*PROMPT A*: From the blog post below, return the stretch from "First Day Jitters" through "to my heart.".
*PROMPT B*: Rewrite the paragraph of the blog post below that begins "This year has been no different" in a shorter form, keeping its main facts.

*EXTRACT*:
BEGIN
Friday, September 12, 2014

First Day Jitters

The first MOPS meeting of the year was this morning. I love MOPS. I've been a part of the same group off and on for six years now. These women are amazing, and I've made some of my greatest friends through this group. I met my phenomenal friend Kristan, who introduced me to Life Fellowship,  through MOPS. And these women helped pull me through some of the darkest moments of grief. They were at the hospital, with food for my entire family and prayers for us when Caleb was fighting for his life. They brought meal to us and were at Lucas and Caleb's service.  God placed these women in my life, and I am forever grateful. Even though some of my friends that were part of MOPS the first couple of years have graduated, I still hold them so very close to my heart.

All that being said, I always feel anxious that first meeting. There are always new moms there. And there are always get to know each other games and conversations. These are women I don't know, but will get to know better. And how do you introduce yourself and the number of kids without making them feel awkward?  I go over in my head for a few weeks beforehand trying to figure out what I'll say every.single.year.  And I always show up clueless about what I'm going to say.

This year has been no different. I figure the right words will come to me as they are needed. We started with a bingo game this year. The first box was to find a mom who has twins. My first thought was, "Crap." Then I chose to shrug it off and concentrate on the other squares. I was so proud of myself for not dwelling on it like I would have in the past. It didn't even really sting much. Just kind of tapped on my heart, I guess.

Then we were handed our name tags at the table. The hospitality team made them for us. Here is mine.
 
There are six hearts.  One for each of my children.  To have someone so kind as to include Lucas and Caleb , well there were tears.  My heart swelled with love.  And it made it easier to answer questions, such as, "How many kids do you have?" Though I didn't mention today that two of them aren't home with me, I never felt the lump in my throat.  No one really asked how many, they saw the hearts and asked if Benjamin is number six or seven.  Thank you, Stephanie and Sara for your amazing kindness and thoughtfulness. 
 
I left today feeling loved.  Not confused, frustrated, or guilty because I didn't answer the way I felt I should, or my answers made someone feel awkward.
END
*DATASET EXTRACT*:
BEGIN
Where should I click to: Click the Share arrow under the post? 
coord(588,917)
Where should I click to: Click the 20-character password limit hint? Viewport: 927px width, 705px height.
END
*REPLY A*:
First Day Jitters

The first MOPS meeting of the year was this morning. I love MOPS. I've been a part of the same group off and on for six years now. These women are amazing, and I've made some of my greatest friends through this group. I met my phenomenal friend Kristan, who introduced me to Life Fellowship,  through MOPS. And these women helped pull me through some of the darkest moments of grief. They were at the hospital, with food for my entire family and prayers for us when Caleb was fighting for his life. They brought meal to us and were at Lucas and Caleb's service.  God placed these women in my life, and I am forever grateful. Even though some of my friends that were part of MOPS the first couple of years have graduated, I still hold them so very close to my heart.

*REPLY B*: This year was the same; I trusted the right words would come. The meeting opened with a bingo game whose first box was to find a mom with twins. My first thought was "Crap," but I shrugged it off and focused on the other squares. I was proud not to dwell on it as I once would have; it barely stung, only tapped on my heart.